Visualization 1

by Brian Picciano - (2 min read)

First I want to appologize if you’ve seen this already, I originally had this up on my normal website, but I’ve decided to instead consolidate all my work to my blog.

This is the first of a series of visualization posts I intend to work on, each building from the previous one.

This visualization follows a few simple rules:

  • Any point can only be occupied by a single node. A point may be alive (filled) or dead (empty).

  • On every tick each live point picks from 0 to N new points to spawn, where N is the number of empty adjacent points to it. If it picks 0, it becomes dead.
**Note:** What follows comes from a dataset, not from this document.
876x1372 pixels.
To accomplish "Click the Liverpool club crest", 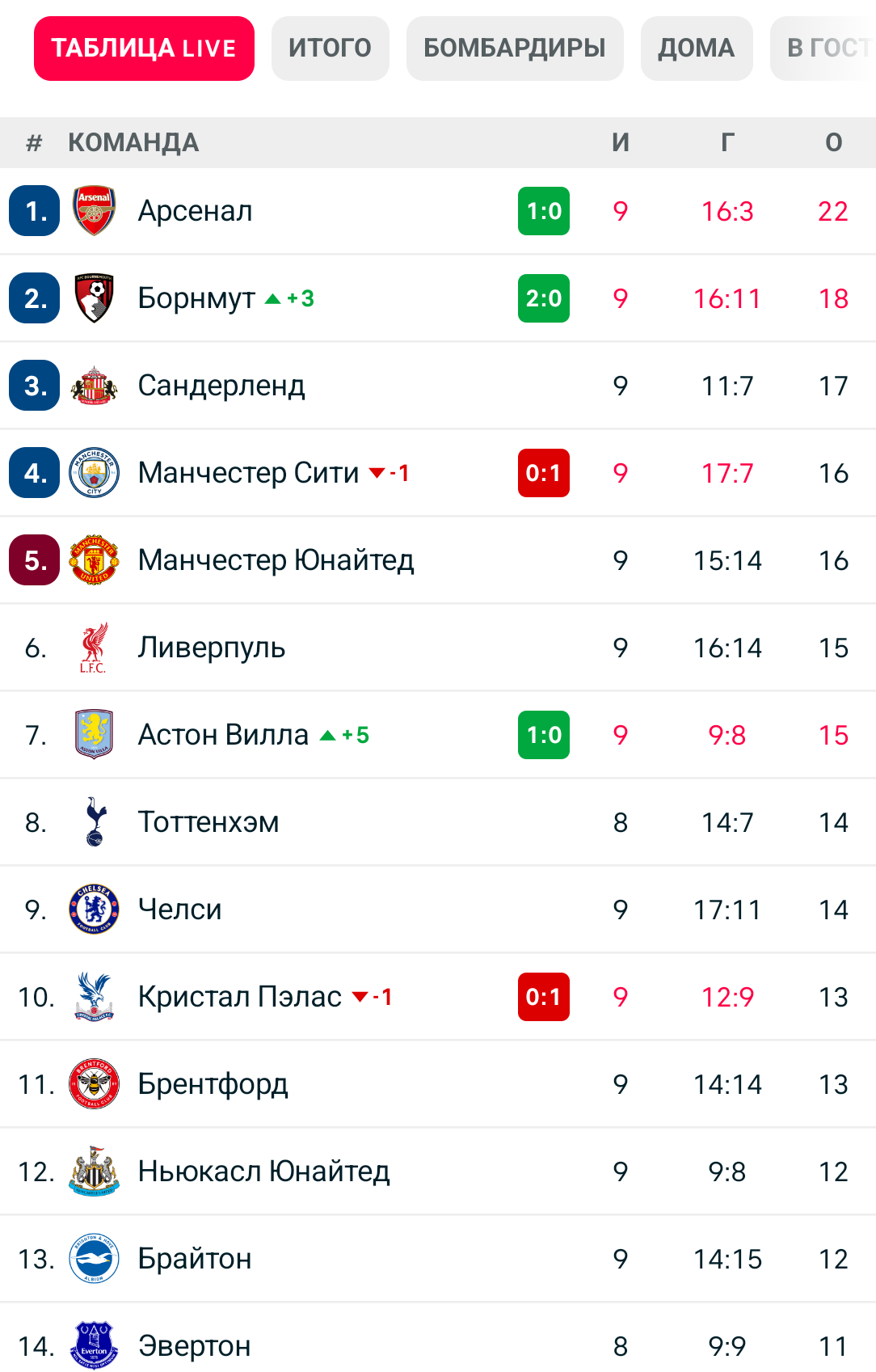I will click(95, 648).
  • Each line indicates the parent of a point. Lines have an arbitrary lifetime of a few ticks, and occupy the points they connect (so new points may not spawn on top of a line).

  • When a dead point has no lines it is cleaned up, and its point is no longer occupied.
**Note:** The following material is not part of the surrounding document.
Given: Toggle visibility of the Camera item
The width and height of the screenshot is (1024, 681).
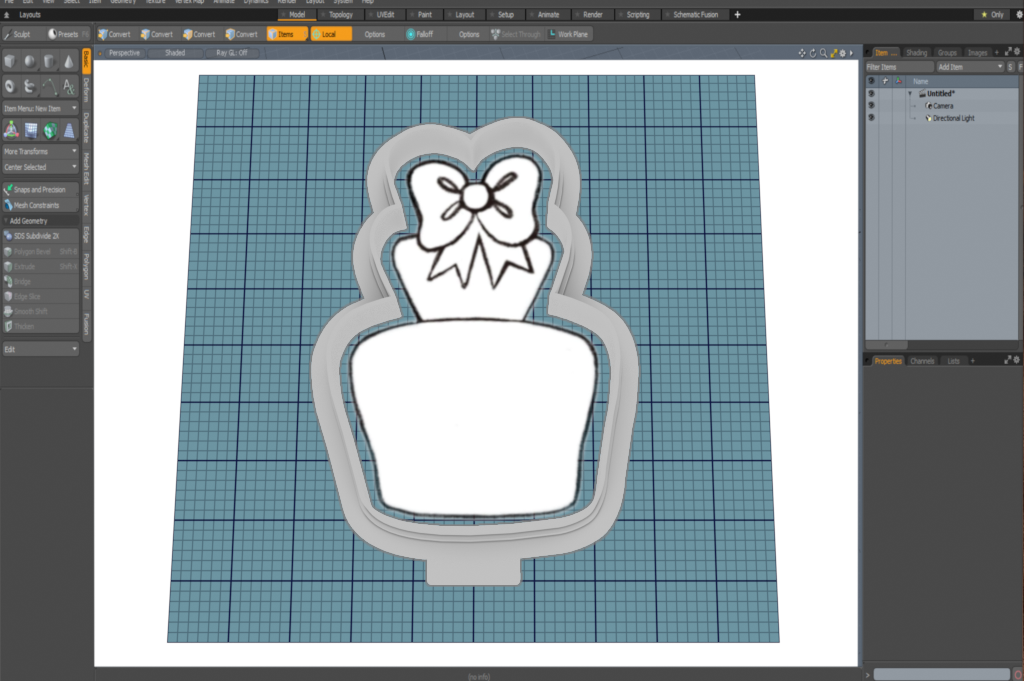Looking at the screenshot, I should tap(871, 105).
The resulting behavior is somewhere between Conway’s Game of Life and white noise. Though each point operates independently, they tend to move together in groups. When two groups collide head on they tend to cancel each other out, killing most of both. When they meet while both heading in a common direction they tend to peacefully merge towards that direction.
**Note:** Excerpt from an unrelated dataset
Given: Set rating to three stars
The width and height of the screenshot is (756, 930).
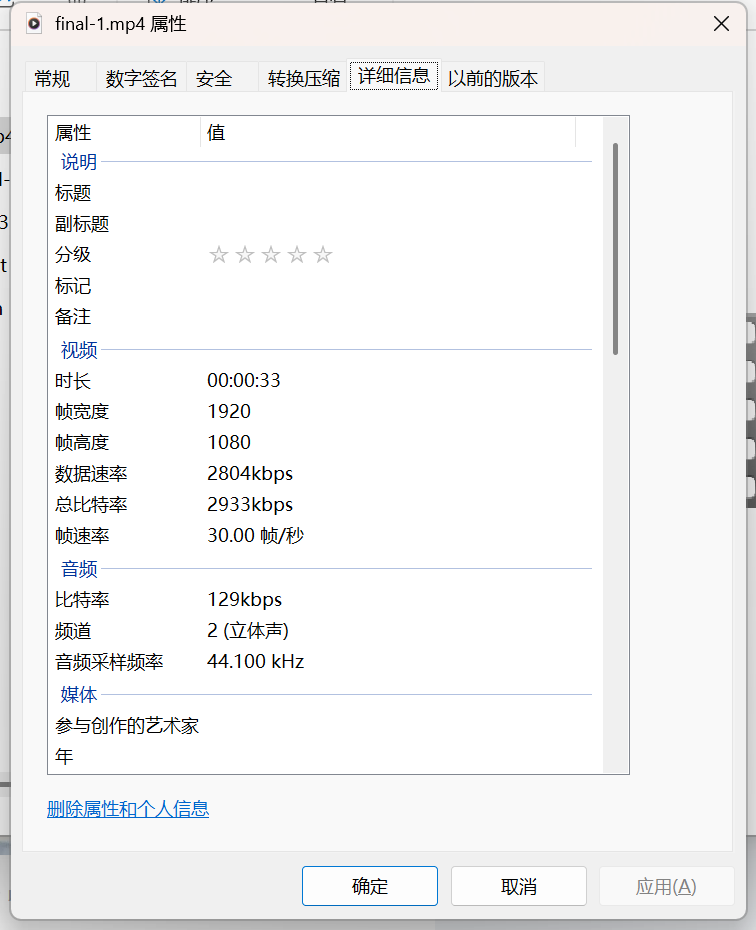Looking at the screenshot, I should pos(271,255).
Sometimes their world becomes so cluttered there’s hardly room to move. Sometimes a major coincidence of events leads to multiple groups canceling each other at once, opening up the world and allowing for an explosion of new growth.

Some groups spiral about a single point, sustaining themselves and defending from outside groups in the same movement. This doesn’t last for very long.

The performance of this visualization is not very optimized, and will probably eat up your CPU like nothing else. Most of the slowness comes from drawing the lines; since there’s so many individual small ones it’s quite cumbersome to do.